The first decade saw the settlement of a number of conflicts that could have led to war. There was a widespread feeling that a new era in international relations had been born. However, the 1930s began with the conflicts which led to the end of the League.
On 18 September 1931 Japan accused China of blowing up a Manchurian railway line over which Japan had treaty rights. This “Mukden Incident” as it became known was followed by the Japanese seizure of the city of Mukden and the invasion of Manchuria. The military occupation of the region followed, and on 18 February 1932 Japan established the puppet state of Manchukin.
Further hostilities between Japan and China were a real possibility. The League tried to mediate the conflict under the leadership of Salvador De Madariaga, the Ambassador of Republican Spain to the League. In practice, none of the Western governments wanted to get involved in Asian conflicts, especially not at a time when they were facing an economic depression.
Non-governmental organization cooperation with the League of Nations was not as structured as it would be by the U.N. Charter. There were a few peace groups in Geneva which did interact informally with the League delegations – the Women’s International League for Peace and Freedom, the International Peace Bureau, and the British Quakers were active but were unable to speak directly in League meetings.
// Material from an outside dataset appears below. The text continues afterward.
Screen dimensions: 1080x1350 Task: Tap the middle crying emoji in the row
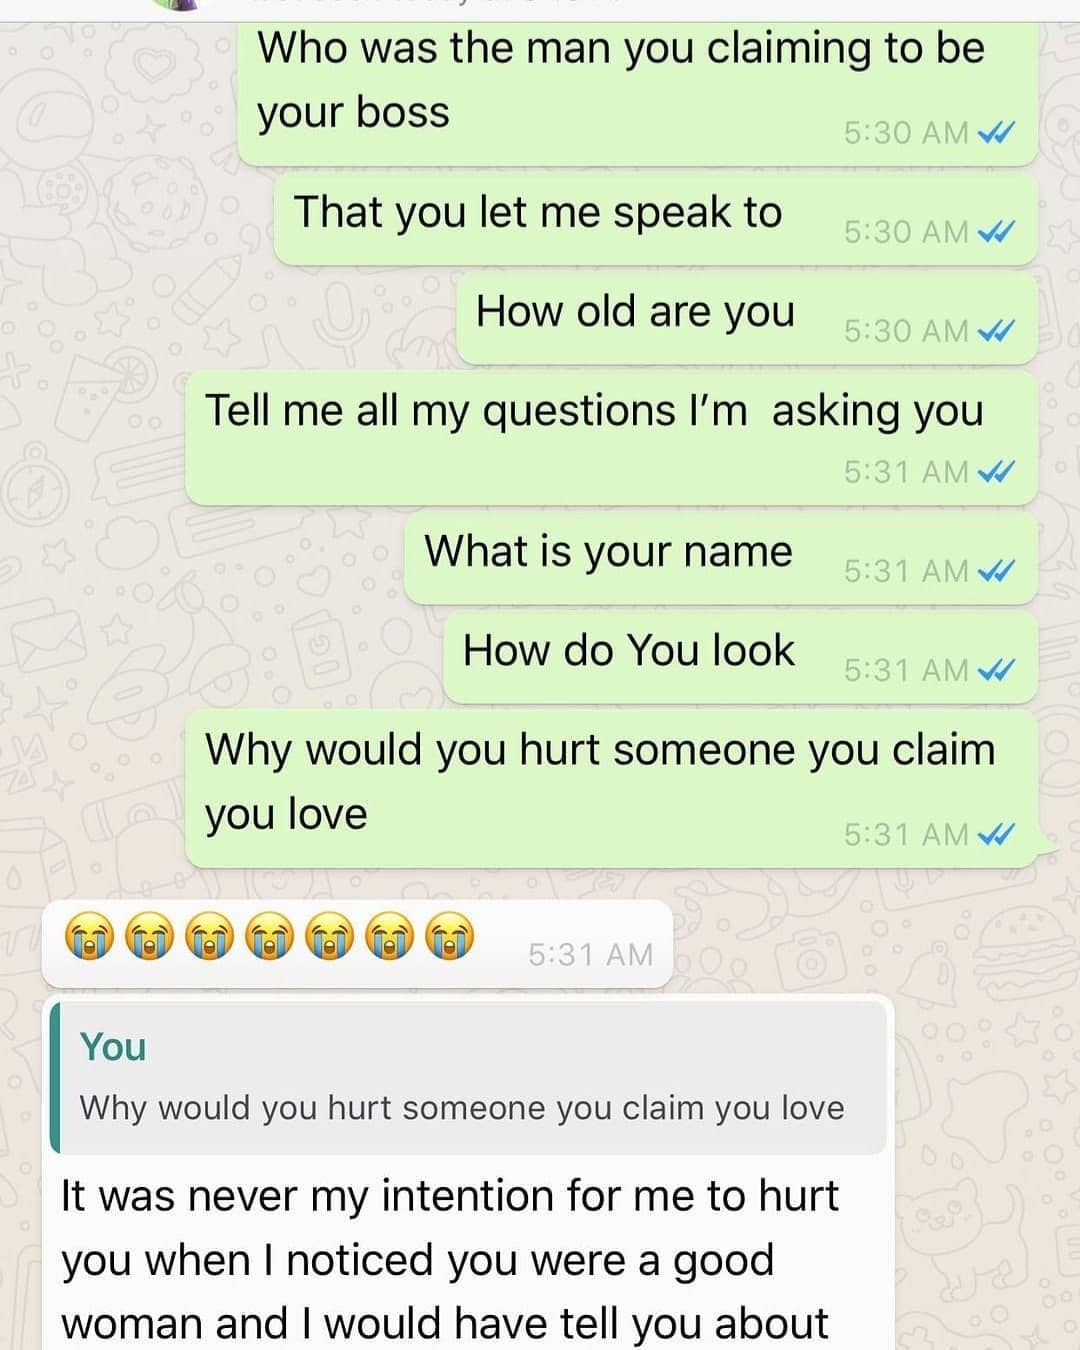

They could only send written appeals to the League secretariat and contact informally certain delegations.
In reaction to the Japan-China tensions, Dr Maude Revden, a former suffragist, one of England’s first women pastors, influenced by Mahatma Gandhi whom she had visited in India proposed “shock troops of peace” who would volunteer to place themselves between the Japanese and Chinese combatants. The proposal for the interposition of an unarmed body of civilians of both sexes between the opposing armies was proposed to the Secretary-General of the League of Nations, Sir Eric Drummond. Drummond replied that it was not in his constitutional power to bring the proposal before the League’s Assembly. Only government could bring agenda items to the Assembly. Nevertheless, he released the letter to the many journalists then in Geneva as the Assembly was in session. The letter was widely reported.
An unarmed shock troop of the League never developed, and China and much of Asia became the scene of a Japanese-led war.
The idea of an unarmed interposition force was again presented this time to the United Nations by world citizens shortly after the U.N.’s creation at the time of the 1947-48 creation of the State of Israel and the resulting armed conflict. The proposal was presented by Henry Usborn a British MP, active in the world federalist and world citizen movement. Usborn was influenced by Mahatma Gandhi’s concept of satyagraha (a soul force) and proposed that a volunteer corps of some 10,000 unarmed people hold a two kilometre-wide demilitarized zone between Israel and its Arab neighbors.
Somewhat later, in 1960, Salvador De Madariaga, who had ceased being the Spanish Ambassador to the League when General Franco came to power, created in 1938 the World Citizens Association from his exile in England. He developed a proposal with the Gandhian Indian Socialist Party leader Jayapeakash Narayan for a U.N. Peace Guards, an unarmed international peace force that would be an alternative to the armed U.N. forces. (1) De Maderiaga and Narayan held that a body of regular Peace Guards intervening with no weapons whatever, between two forces in combat or about to fight might have considerable effect. The Peace Guards would be authorized by the U.N. Member States to intervene in any conflict of any nature when asked by one of the parties or by the Secretary General.
Dag Hammarskjold who was having enough problems with armed U.N. troops in the former Belgium Congo and understanding the realpolitik of the U.N. did not act on the proposal. Thus for the moment, there are only armed U.N. troops drawn from national armies and able to act only on a resolution of the Security Council.
*****************************
Note
1) A good portrait of Jayaprakash Narayan, a world citizen, is set out in Bimal Prasad. Gandhi, Nehru and J.P. Studies in Leadership (Delhi, Chamakya Publications, 1985)
Narayan was also one of the Indian leaders met by the student world federalist leaders in their 1949 stay in India. See Clare and Harris Wofford, Jr.